Spanish Notebook Section 4: Vocabulary

As a new teacher, I gave an enormous vocabulary list at the beginning of each unit. Then I drilled and quizzed the life out of it– and still found that my students forgot most of it by the end of the year! Now, I always try to introduce vocabulary in context, and in much smaller amounts.

I have two main ways to record vocabulary. Most of the time, it’s in sets of three (pictured first, below) and the surrounding pages contain stories and input surrounding those phrases.

I also have a specific vocabulary section, where I keep little booklets by theme. These are a sort of catch-all for the vocabulary that comes up and needs a place to be written down. This is a reference section. I don’t really quiz the words, but just work them into the things we do all year. Some are not necessarily high-frequency in the scheme of the Spanish language, but pertinent to the students’ daily lives (like ordering food at a restaurant or classroom objects).

When I introduce new phrases, I usually do so in sets of three, and as part of a story (TPRS® style). The students copy the phrase, sketch it, and define it in English underneath. I like this because at-a-glance, everything is still in Spanish. If we do anything with the vocabulary, that work goes on the page, below the flaps. You could just have the students draw boxes of three, but the extra step of flaps make the students pause a little longer on the phrases, and signals a new set. (We put the story on the next page spread.)

This booklet catches all our beginning of the year vocabulary. We record classroom objects right away, so the students can stay in Spanish in class. Otherwise, we fill in the words as they come up.

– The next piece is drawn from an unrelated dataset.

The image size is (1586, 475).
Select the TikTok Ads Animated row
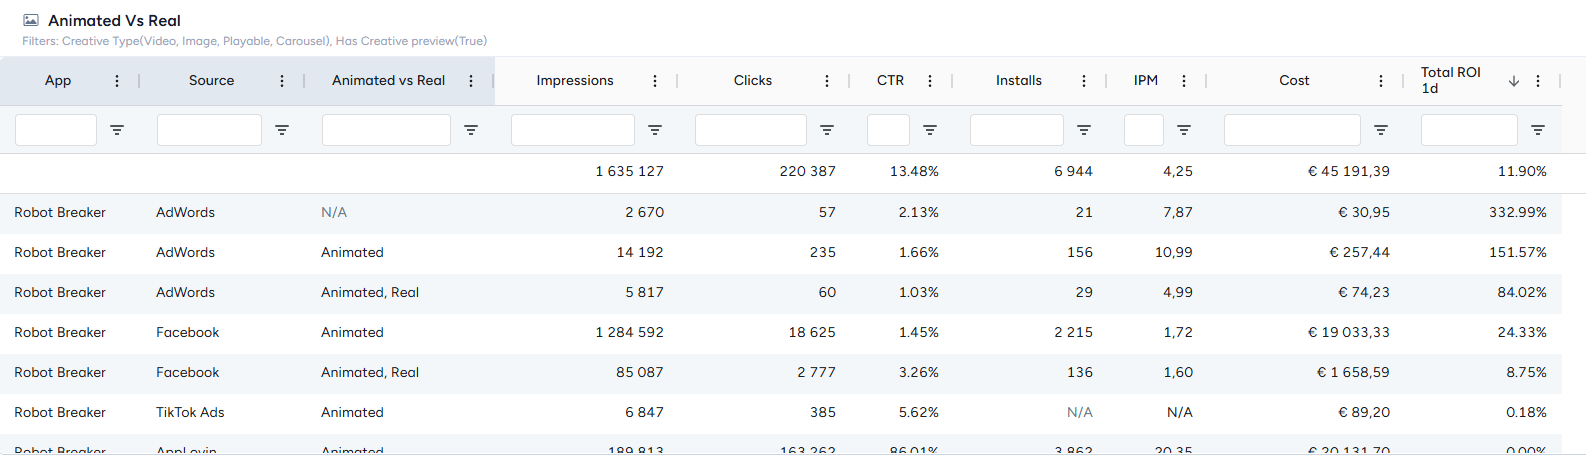tap(780, 413)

With booklets like this, I often have the students record the language as it come up, over the year. It eventually gets organized because of the booklet, but I don’t have to do a specific unit that covers these basics.

This is another instance where graphic organizers keep the terms simple. This includes a family tree with names, so you can discuss them or play guess who, as well as space for a famous family tree made by students. 
Last year I did an IPA and unit on food. It was more themed than I usually do, but I had some students getting ready to travel to Latin America.
I like to use pictures (instead of English) when possible. I leave space for several definitions, as terms can vary so much. I didn’t do a traditional list-of-words and quiz. We saw these words in context so much, the students did really well.
Some teachers like their students to keep a dictionary per unit or per theme. This booklet come with my vocabulary pack, with space to record and illustrate terms.
This booklet took us the whole year to fill in, as we talked and read.